There are many ways to approach a martial art and many ways to improve. I won’t pretend to hold some secret key that can only be revealed when the stars align and the energy of the world is in balance. Something I have found works well for me is, to practice with an intention of getting better at something, having a purpose to the practice. Rather than simply repeating a physical motion 10,000 times with the hopes that some improvement will passively filter in and send ripples through all of my material. I have to be aware of my art, I need to examine with myself what feels comfortable and what feels awkward. By examining why something feels comfortable I can understand how to find that comfort in other moves. By deconstructing why a movement or technique feels awkward I can start to improve it, rather than just repeating over and over and hoping I luck into getting it right. The question “why” was always one of my favorites (sorry mom).
Two things I have started doing have made a huge impact on helping me connect to my body and improve my art. It leaves me wishing I had figured this out a long time ago. Interestingly, I figured this out with the question “why” but it focuses on the question “what”

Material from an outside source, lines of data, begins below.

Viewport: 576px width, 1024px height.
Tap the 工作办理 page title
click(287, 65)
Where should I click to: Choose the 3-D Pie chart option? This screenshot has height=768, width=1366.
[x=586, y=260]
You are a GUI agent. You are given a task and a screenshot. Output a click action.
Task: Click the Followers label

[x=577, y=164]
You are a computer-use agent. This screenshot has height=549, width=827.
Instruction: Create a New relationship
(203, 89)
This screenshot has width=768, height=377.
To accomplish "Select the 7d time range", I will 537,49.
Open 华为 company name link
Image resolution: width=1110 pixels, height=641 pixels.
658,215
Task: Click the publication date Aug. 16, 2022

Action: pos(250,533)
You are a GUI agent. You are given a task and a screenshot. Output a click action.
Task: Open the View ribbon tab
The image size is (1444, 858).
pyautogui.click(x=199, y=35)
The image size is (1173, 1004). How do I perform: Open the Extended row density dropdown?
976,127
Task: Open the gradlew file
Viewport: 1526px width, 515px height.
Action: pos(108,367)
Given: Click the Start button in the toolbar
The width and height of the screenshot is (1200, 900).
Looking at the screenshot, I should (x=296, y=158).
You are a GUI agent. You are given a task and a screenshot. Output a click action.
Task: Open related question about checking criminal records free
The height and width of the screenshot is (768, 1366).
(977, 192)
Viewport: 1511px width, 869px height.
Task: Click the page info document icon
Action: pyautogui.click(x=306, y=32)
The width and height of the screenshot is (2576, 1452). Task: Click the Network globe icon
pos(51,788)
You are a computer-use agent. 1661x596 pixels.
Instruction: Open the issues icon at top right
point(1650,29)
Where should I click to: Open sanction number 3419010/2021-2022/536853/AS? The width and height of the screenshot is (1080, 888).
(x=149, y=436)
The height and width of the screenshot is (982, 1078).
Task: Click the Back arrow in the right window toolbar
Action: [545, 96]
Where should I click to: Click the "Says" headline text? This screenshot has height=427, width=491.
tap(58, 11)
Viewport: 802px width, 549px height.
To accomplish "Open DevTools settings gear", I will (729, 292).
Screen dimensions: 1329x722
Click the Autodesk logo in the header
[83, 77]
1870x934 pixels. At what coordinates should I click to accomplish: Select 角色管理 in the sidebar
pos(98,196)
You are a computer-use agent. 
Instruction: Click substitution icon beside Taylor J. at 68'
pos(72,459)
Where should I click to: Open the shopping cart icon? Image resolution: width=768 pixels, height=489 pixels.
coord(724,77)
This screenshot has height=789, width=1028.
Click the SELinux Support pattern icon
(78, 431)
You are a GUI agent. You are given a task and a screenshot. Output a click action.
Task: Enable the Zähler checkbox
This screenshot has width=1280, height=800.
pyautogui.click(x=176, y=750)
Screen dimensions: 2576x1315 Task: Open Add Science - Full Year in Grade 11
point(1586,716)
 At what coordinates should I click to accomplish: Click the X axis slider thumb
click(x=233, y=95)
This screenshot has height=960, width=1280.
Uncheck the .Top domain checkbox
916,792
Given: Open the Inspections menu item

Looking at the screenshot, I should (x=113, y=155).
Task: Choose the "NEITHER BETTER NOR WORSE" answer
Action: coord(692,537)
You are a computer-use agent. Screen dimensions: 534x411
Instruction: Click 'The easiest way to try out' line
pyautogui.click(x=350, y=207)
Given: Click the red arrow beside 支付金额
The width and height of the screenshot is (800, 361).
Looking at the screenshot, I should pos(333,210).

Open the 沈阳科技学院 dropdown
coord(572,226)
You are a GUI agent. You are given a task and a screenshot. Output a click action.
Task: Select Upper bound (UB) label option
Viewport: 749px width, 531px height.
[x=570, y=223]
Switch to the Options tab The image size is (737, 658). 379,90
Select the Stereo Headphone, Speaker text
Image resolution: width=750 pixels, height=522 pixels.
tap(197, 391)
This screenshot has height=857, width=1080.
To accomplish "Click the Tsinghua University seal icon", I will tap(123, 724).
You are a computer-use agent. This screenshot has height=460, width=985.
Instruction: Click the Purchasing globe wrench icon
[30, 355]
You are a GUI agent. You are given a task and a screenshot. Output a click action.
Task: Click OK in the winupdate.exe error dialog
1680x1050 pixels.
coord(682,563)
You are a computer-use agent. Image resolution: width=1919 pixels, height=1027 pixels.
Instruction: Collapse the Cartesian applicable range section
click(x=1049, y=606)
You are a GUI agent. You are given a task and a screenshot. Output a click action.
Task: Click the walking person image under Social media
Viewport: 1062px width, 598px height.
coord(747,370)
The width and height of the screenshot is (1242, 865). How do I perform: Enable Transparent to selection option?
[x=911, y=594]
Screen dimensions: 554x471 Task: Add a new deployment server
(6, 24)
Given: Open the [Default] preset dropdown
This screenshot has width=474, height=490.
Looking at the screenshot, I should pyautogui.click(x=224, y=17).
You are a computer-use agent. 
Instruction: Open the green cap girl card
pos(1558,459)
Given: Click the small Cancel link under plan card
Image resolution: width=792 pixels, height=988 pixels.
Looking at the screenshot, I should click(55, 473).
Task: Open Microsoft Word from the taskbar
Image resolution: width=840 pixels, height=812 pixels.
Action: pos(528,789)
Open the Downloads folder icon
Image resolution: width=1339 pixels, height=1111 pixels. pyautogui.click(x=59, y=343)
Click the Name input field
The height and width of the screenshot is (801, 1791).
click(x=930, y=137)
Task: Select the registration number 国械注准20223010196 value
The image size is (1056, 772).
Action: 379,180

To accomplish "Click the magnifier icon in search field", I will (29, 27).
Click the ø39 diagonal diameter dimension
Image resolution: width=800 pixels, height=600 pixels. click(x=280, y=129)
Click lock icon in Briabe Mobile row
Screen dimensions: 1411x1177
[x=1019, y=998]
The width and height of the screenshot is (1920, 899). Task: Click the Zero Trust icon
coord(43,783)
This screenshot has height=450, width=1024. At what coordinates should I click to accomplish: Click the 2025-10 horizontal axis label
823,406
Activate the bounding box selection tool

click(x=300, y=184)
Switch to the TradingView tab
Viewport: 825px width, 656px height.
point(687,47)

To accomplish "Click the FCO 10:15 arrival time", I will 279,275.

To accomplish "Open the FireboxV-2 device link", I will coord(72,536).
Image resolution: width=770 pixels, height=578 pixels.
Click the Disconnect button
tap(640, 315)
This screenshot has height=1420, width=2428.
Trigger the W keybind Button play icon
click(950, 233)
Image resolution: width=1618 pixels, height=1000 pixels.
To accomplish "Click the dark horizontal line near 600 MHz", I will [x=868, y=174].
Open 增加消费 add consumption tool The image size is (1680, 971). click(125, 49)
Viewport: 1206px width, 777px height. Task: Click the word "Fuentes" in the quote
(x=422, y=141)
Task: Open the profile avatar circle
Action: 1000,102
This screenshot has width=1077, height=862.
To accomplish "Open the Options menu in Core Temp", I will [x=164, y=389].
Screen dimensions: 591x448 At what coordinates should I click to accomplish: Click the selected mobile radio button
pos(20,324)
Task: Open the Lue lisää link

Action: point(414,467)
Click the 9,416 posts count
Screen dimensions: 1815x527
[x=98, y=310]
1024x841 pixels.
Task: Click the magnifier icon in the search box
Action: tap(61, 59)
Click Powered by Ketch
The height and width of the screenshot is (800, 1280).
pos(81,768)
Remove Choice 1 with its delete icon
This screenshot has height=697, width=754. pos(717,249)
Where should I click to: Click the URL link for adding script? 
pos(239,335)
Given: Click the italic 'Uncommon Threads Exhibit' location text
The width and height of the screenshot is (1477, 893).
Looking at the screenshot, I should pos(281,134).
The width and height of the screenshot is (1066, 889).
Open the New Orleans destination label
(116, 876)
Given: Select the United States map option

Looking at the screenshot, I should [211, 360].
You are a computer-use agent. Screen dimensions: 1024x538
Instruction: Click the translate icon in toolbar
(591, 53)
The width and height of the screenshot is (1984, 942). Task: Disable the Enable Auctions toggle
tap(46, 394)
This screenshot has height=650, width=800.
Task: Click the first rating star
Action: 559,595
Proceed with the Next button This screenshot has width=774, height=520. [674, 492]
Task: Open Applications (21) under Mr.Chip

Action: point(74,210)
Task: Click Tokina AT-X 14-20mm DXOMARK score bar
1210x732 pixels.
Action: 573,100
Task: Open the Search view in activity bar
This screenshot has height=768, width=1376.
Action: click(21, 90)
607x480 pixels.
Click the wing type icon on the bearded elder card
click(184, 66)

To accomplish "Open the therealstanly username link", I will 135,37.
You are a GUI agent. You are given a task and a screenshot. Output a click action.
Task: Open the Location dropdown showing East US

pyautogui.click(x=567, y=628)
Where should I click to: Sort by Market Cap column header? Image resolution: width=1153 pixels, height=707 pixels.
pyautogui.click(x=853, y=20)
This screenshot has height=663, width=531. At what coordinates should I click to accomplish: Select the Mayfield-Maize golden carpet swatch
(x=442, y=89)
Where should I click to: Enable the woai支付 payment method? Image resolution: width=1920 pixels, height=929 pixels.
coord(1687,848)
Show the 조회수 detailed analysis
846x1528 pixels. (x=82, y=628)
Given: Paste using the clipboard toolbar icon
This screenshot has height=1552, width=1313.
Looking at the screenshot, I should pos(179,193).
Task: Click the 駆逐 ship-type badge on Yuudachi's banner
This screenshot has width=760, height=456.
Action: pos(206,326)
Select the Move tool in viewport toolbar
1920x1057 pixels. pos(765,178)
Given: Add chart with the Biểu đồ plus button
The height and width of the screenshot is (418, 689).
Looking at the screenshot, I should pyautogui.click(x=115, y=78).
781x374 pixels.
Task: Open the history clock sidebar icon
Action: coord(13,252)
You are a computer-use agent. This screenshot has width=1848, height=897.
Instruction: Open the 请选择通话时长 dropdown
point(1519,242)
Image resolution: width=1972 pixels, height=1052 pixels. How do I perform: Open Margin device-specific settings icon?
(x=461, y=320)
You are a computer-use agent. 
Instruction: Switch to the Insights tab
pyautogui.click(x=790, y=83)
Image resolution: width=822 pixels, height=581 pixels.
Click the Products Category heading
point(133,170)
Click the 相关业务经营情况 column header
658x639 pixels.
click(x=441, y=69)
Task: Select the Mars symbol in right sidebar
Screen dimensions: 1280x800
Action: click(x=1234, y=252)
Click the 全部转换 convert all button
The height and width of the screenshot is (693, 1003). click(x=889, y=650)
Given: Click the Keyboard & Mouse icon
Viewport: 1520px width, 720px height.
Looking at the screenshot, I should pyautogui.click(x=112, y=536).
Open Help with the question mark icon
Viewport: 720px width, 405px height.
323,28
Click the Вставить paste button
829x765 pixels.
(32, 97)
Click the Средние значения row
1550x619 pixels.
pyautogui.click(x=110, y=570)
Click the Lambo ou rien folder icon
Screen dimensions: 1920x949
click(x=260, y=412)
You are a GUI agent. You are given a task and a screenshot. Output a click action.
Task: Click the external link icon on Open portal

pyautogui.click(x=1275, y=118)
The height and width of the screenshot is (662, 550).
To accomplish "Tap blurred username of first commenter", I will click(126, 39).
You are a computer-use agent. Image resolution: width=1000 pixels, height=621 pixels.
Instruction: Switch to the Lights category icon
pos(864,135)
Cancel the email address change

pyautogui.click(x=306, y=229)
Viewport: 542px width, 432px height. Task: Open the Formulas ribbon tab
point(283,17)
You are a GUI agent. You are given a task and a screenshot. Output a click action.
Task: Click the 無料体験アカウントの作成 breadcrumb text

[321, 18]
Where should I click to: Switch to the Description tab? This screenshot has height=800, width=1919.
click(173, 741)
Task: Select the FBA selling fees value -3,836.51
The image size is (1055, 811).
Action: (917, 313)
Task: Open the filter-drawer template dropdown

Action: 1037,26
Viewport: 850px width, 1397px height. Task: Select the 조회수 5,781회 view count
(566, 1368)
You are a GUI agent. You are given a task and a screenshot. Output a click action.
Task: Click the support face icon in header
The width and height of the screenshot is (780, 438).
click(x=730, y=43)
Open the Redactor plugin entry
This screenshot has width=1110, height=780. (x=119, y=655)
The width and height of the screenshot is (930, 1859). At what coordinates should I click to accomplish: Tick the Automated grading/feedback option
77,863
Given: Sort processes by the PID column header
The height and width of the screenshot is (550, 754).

1) Before practice: What do I want to improve? What do I need to work on? What doesn’t feel right?
2) After practice: What changed? What did I learn? What do I need to work on next time?
This probably looks a little bit like your standard mindfulness approach to things (it is, that’s very observant of you). Fairly often, I find that what I ended up learning isn’t the thing I was looking for. It’s like going to a yard sale hoping to find one thing and then finding something separate, but equally surprising.